Extracted text:
****

MATHEMATICS

V. B. Korotkov

On Direct and Inverse Embedding Theorems for Some Spaces of Abstract Set Functions

(Presented by Academician S. L. Sobolev on 16 I 1962)

Let \(\Phi(E)\) be an abstract additive set function, defined on all Lebesgue-measurable subsets \(E\) of a bounded domain \(\Omega\) of Euclidean space \(R_n\), with values in a Banach space \(X\); denote by \(\bar X\) the space conjugate to \(X\). We shall say that the function \(\Phi(E)\) belongs to the space \(\Phi_p(X,\Omega)\), introduced by S. L. Sobolev \((^1)\), if

\[ \|\Phi(E)\|_{\Phi_p(X,\Omega)} = \sup_{\tilde\omega} \frac{ \left\|\int_{\Omega}\tilde\omega(x)\,d_x\Phi(E)\right\|_{X} }{ \|\tilde\omega\|_{L_{p'}(\Omega)} } <\infty, \]

where \(\tilde\omega(x)\) is a real measurable function taking only a finite number of nonzero values, \(\frac1p+\frac1{p'}=1,\ p>1\). Denote by \(\tilde\Psi_p(X,\Omega)\) \((^1)\) the totality of all abstract set functions from \(\Phi_p\) that are absolutely continuous in the metric \(\|\ \|_{\Phi_p}\); the totality of all abstract functions from \(\Phi_p\) continuous with respect to shifts in the metric \(\|\ \|_{\Phi_p}\) will be denoted by \(\Psi_p(X,\Omega)\) \((^1)\).

****

Stated task 1: Sum up the excerpt on embedding theorems for spaces of abstract set functions in two sentences.
The rows after this have no connection to the excerpt.

****

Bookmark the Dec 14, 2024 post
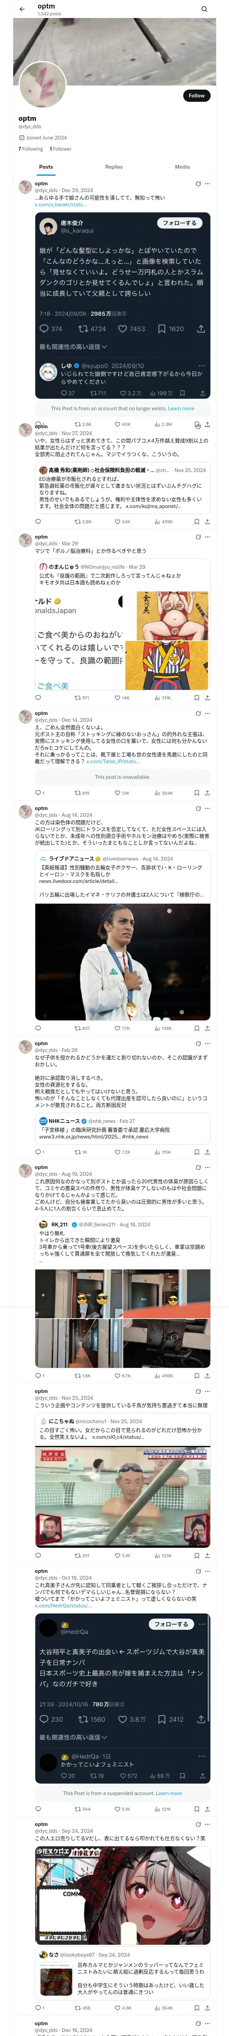This screenshot has height=2036, width=229. [197, 793]
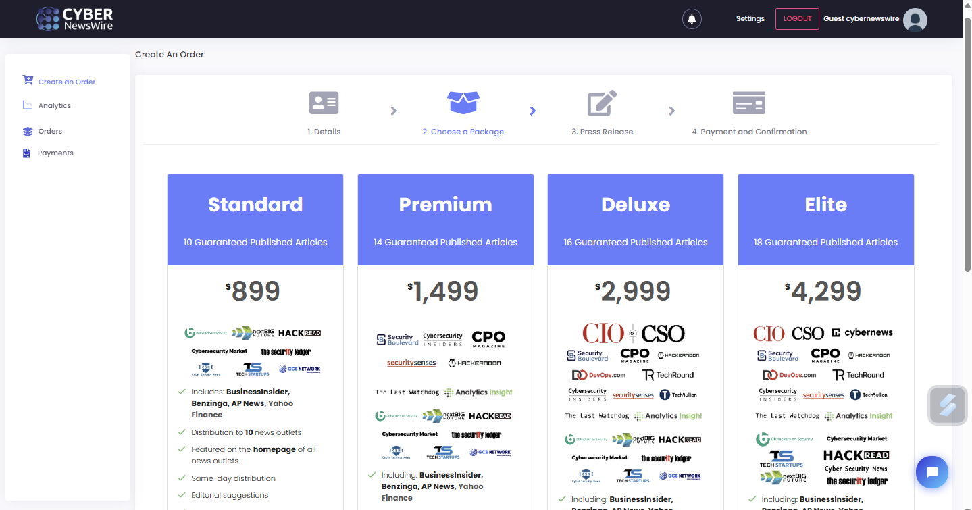Click the floating S widget icon

pyautogui.click(x=947, y=405)
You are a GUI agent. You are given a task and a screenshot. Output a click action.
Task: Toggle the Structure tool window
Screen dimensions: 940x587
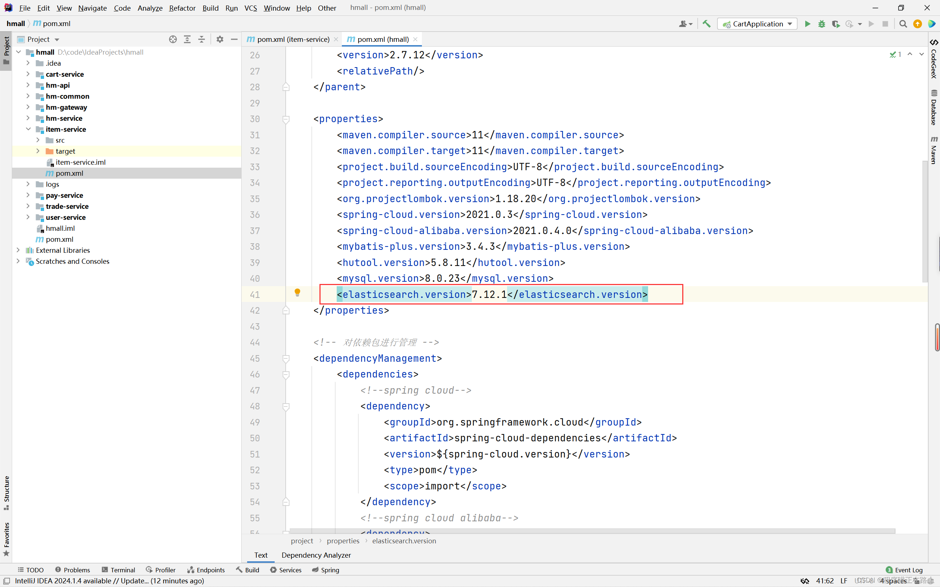click(6, 492)
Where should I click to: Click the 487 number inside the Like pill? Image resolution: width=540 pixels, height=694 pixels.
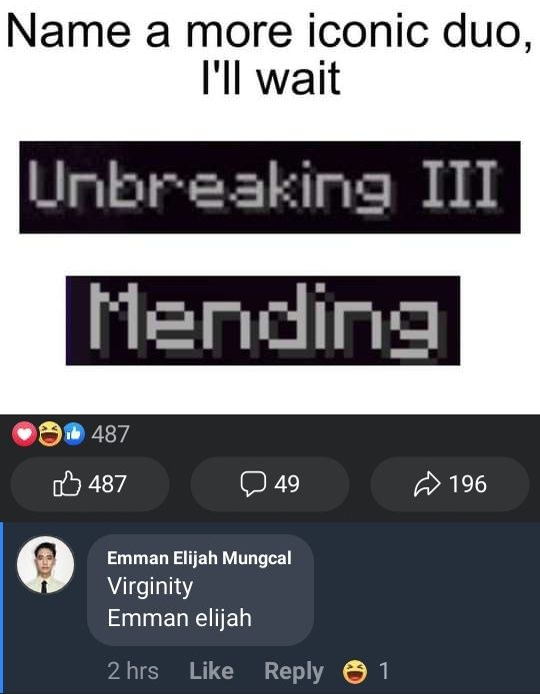pyautogui.click(x=107, y=483)
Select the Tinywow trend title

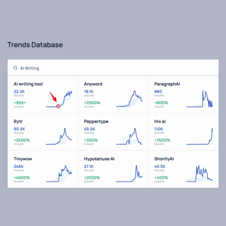[x=23, y=159]
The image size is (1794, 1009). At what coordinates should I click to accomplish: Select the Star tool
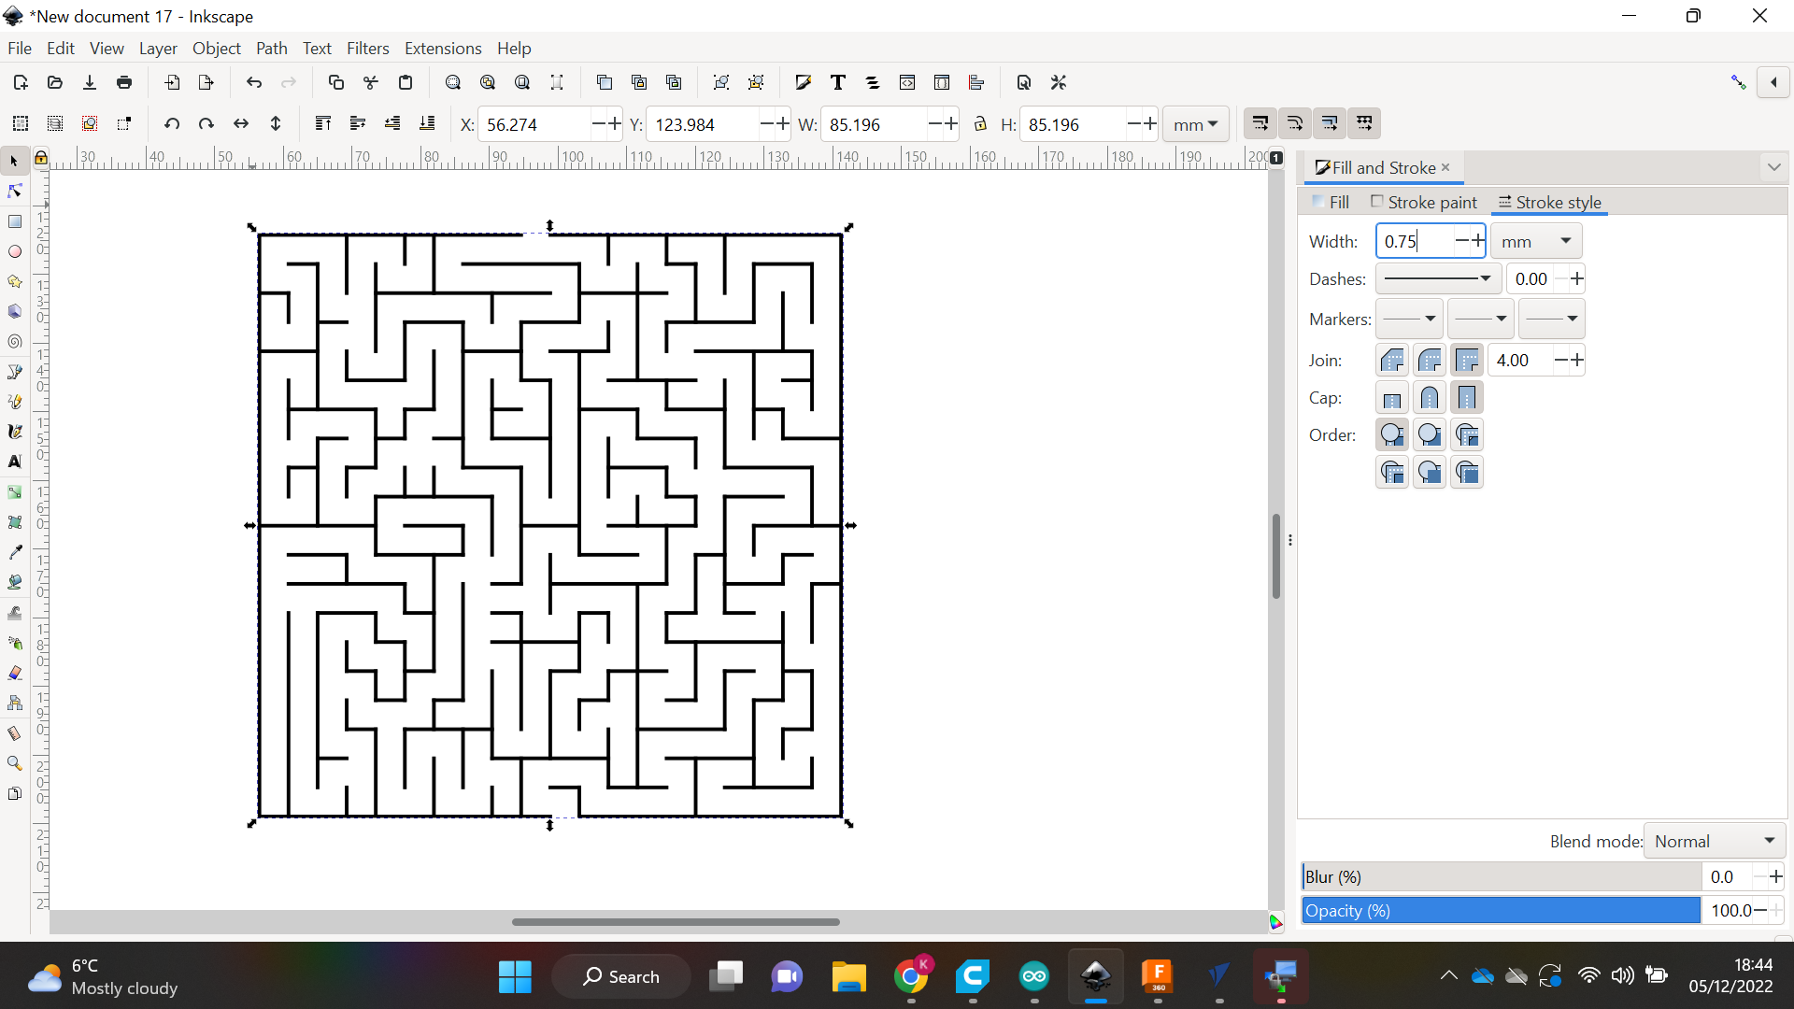[15, 281]
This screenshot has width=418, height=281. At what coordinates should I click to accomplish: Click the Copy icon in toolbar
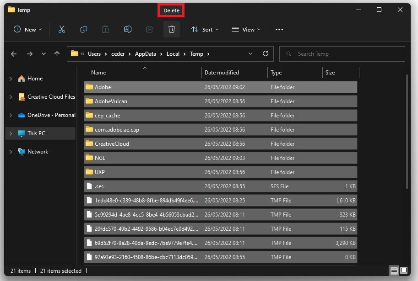84,29
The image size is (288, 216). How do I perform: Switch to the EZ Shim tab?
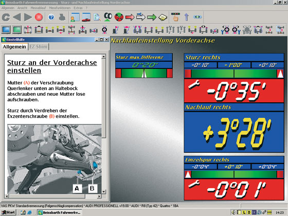click(x=38, y=47)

****

Stated task 2: Reproduce all the rows above line for line, from the first to the last, leaving out the pictures.

Correct output 1: The excerpt takes an abstract additive set function Φ(E), defined on all Lebesgue-measurable subsets E of a bounded domain Ω of Euclidean space R_n with values in a Banach space X, and says it belongs to the space Φ_p(X,Ω), introduced by S. L. Sobolev, when a certain supremum norm is finite. It then names two subsets of Φ_p: Ψ̃_p(X,Ω), the set functions that are absolutely continuous in the Φ_p metric, and Ψ_p(X,Ω), those that are continuous with respect to shifts in that metric.

Correct output 2:
Bookmark the Dec 14, 2024 post
This screenshot has height=2036, width=229. [197, 793]
Click the floating S widget icon

pyautogui.click(x=947, y=405)
You are a GUI agent. You are given a task and a screenshot. Output a click action.
Task: Toggle the Structure tool window
Screen dimensions: 940x587
click(6, 492)
Where should I click to: Click the 487 number inside the Like pill? Image resolution: width=540 pixels, height=694 pixels.
pyautogui.click(x=107, y=483)
Select the Tinywow trend title

[x=23, y=159]
The image size is (1794, 1009). At what coordinates should I click to accomplish: Select the Star tool
[15, 281]
This screenshot has width=418, height=281. At what coordinates should I click to accomplish: Click the Copy icon in toolbar
84,29
The image size is (288, 216). How do I perform: Switch to the EZ Shim tab?
click(x=38, y=47)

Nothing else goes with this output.